··· Source extract ···

Some developers’ locational preferences are partly influenced by local municipal government actors, highlighting again the importance of the beliefs and values of actors in specific contexts, as emphasized by interpretive institutionalists Bevir and Rhodes (2010). According to one developer, some municipalities are more predictable in permitting development, implying that developers pay attention to how ‘development friendly’ municipalities might be: ‘You can afford to own land there and know with some predictability that you’re going to get your approvals and go forward’ (Developer Interview, April 26, 2013). Sometimes predictability itself needs to be generated: some developers are very active in communicating with and supporting municipal politicians in order to convince them that urban expansion is in everyone’s best interest.
A small body of research in management and business studies (e.g. Lawton et al., 2013) highlights corporate attempts to shape government policy in ways favourable to the firm. One developer gave an example of the deliberate efforts developers make to influence local politics (Developer Interview, May 15, 2013). The developer explained that four developers got together and ‘ended up supporting the mayor and we got an official plan that … the community was on side with the expansion’. Especially in growing suburban communities that rely on development charges and property tax revenues, developers with deep pockets have substantial political influence. As political scientist Robert MacDermid has shown, the success of municipal (and sometimes provincial) election campaigns is closely tied to the amount of money candidates spend on self-promotion and advertising (MacDermid, 2009).

··· Provided material ···

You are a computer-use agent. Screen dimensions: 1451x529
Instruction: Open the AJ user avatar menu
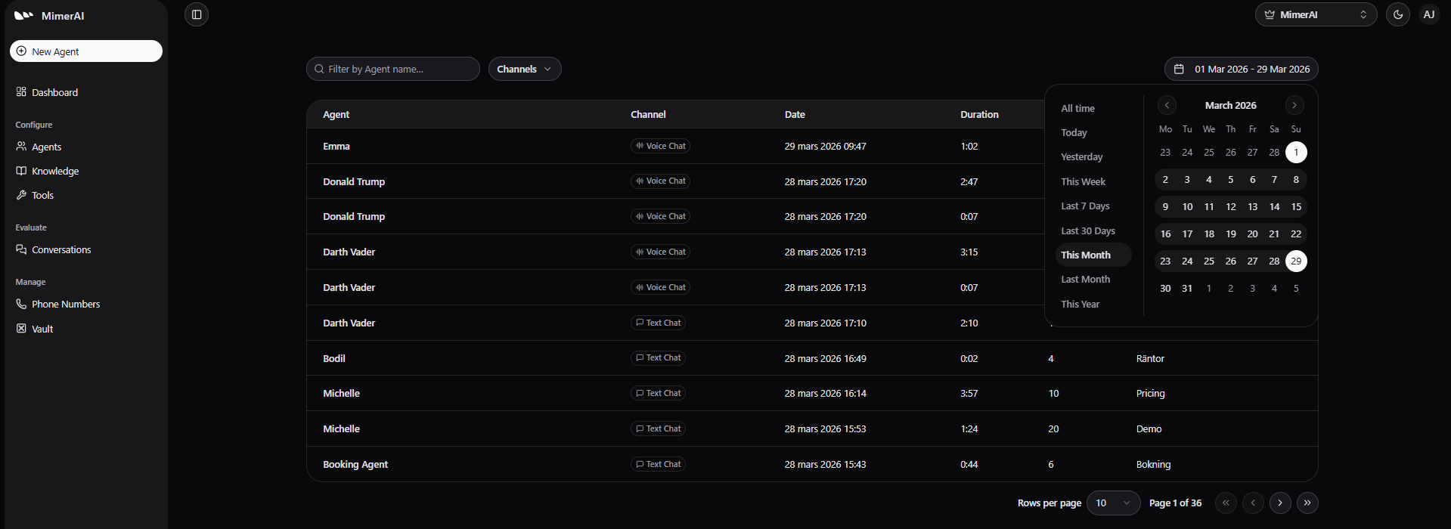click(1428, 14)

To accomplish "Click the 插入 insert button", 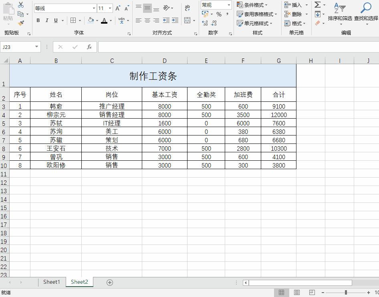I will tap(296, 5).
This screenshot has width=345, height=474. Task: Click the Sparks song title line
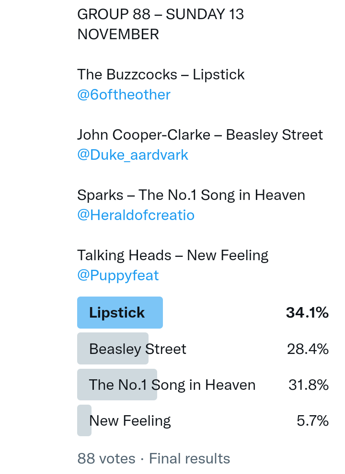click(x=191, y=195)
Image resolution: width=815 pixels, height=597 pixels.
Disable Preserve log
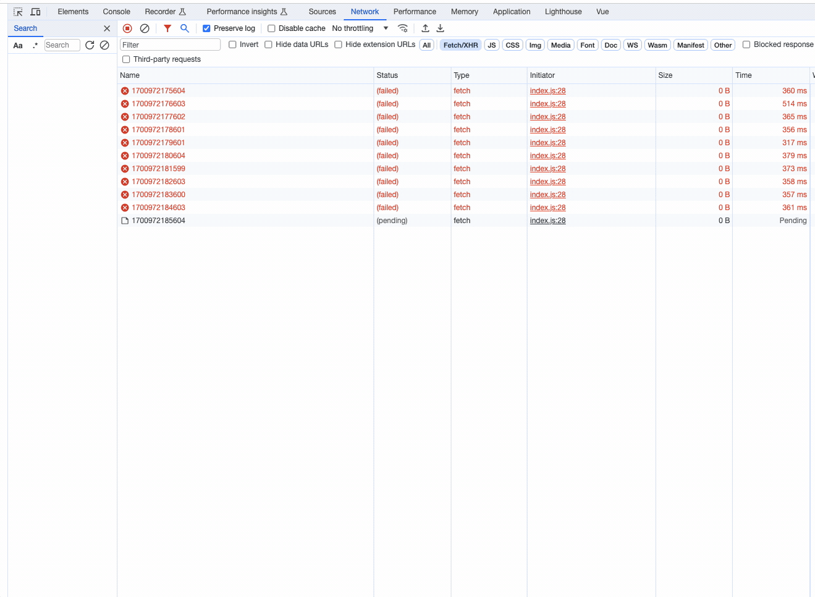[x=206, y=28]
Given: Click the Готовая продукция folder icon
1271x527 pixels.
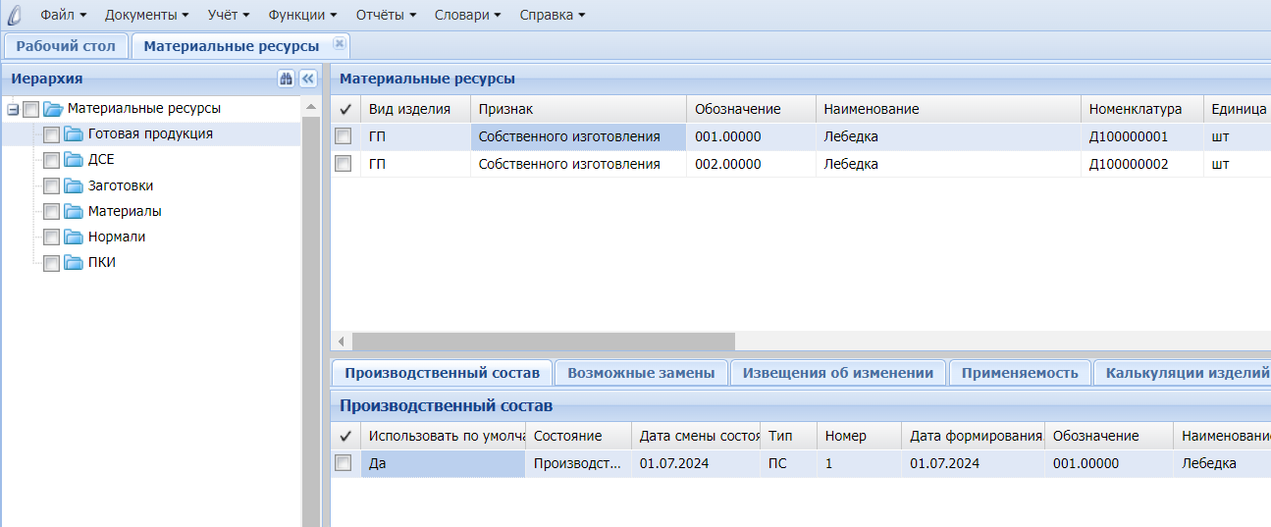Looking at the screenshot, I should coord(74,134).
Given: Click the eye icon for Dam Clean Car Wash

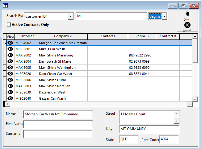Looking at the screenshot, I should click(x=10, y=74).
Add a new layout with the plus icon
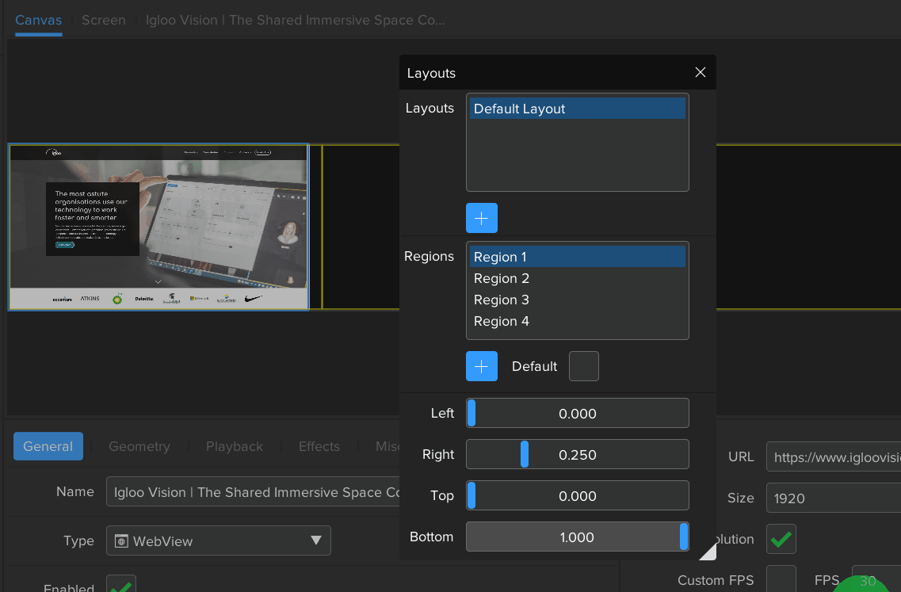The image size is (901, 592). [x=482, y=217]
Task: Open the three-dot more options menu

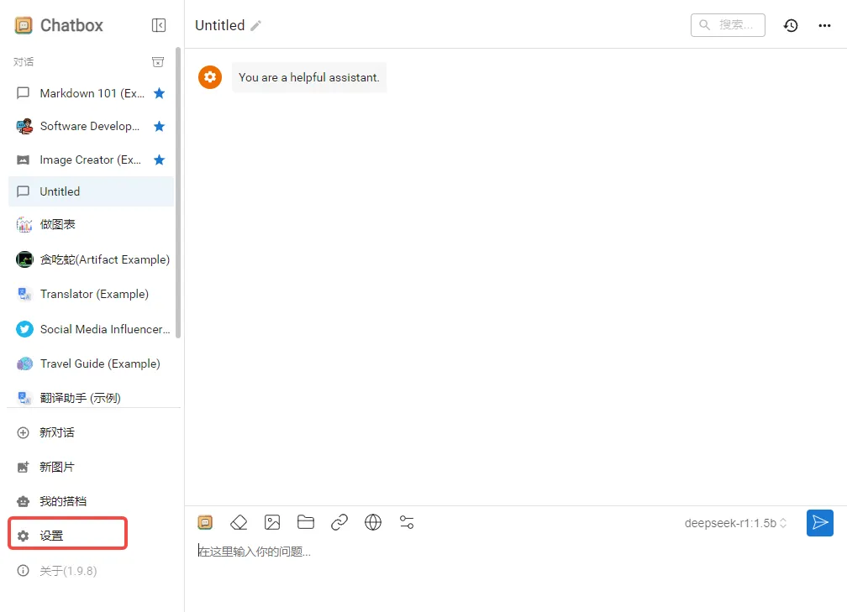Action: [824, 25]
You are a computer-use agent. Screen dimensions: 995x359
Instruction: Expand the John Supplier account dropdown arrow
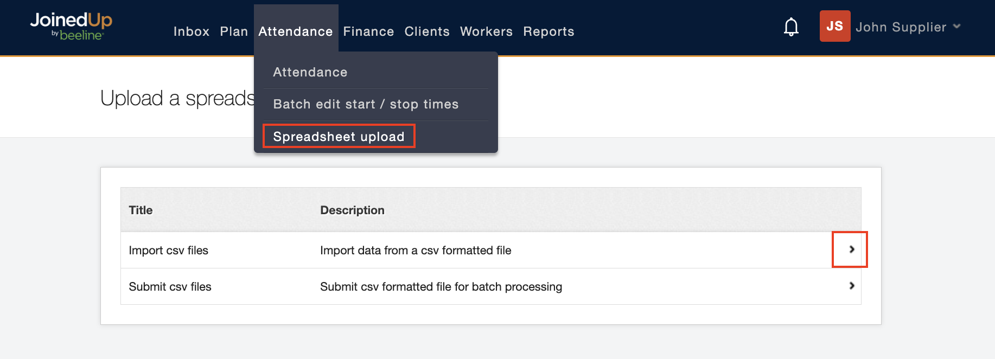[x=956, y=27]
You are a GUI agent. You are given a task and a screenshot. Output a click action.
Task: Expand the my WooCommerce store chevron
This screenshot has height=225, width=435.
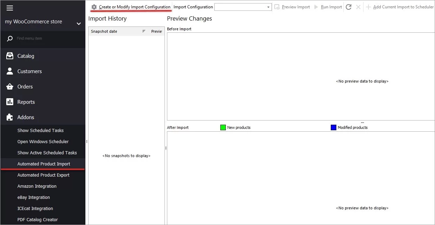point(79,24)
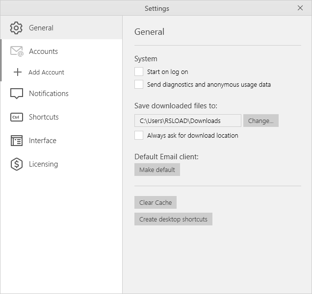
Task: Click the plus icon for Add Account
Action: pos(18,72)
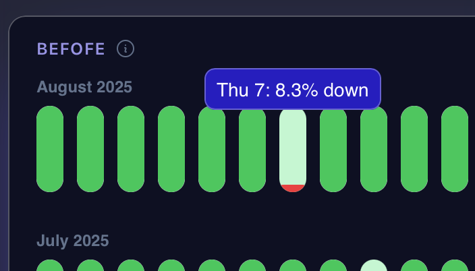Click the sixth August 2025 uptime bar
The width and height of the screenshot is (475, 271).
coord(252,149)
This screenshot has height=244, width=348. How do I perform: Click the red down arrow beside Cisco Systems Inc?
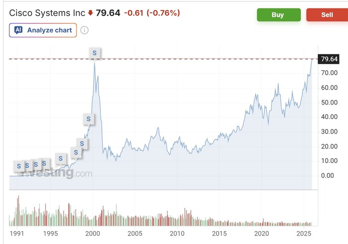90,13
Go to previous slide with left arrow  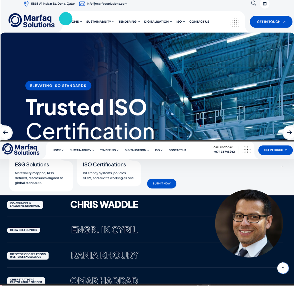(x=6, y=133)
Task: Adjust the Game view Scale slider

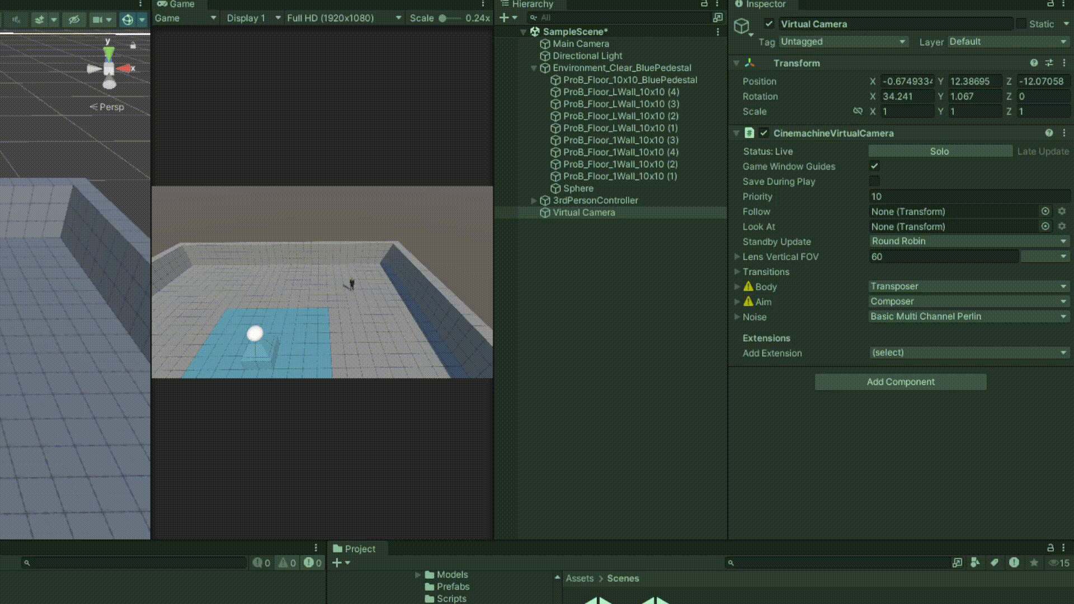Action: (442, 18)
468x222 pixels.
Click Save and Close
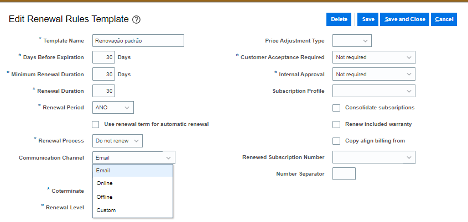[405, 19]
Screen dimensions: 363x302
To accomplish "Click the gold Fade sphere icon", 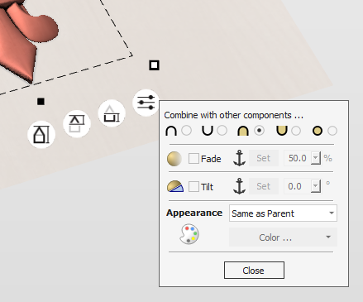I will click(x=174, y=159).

···

* **Exercise instructions**
a) In the passage on developers and local politics, how many developers got together to support the mayor?
b) Please set down the passage on developers and local politics word for word, from "A small body" to "advertising (MacDermid, 2009).".

* **Complete answers**
a) Four developers.

b)
A small body of research in management and business studies (e.g. Lawton et al., 2013) highlights corporate attempts to shape government policy in ways favourable to the firm. One developer gave an example of the deliberate efforts developers make to influence local politics (Developer Interview, May 15, 2013). The developer explained that four developers got together and ‘ended up supporting the mayor and we got an official plan that … the community was on side with the expansion’. Especially in growing suburban communities that rely on development charges and property tax revenues, developers with deep pockets have substantial political influence. As political scientist Robert MacDermid has shown, the success of municipal (and sometimes provincial) election campaigns is closely tied to the amount of money candidates spend on self-promotion and advertising (MacDermid, 2009).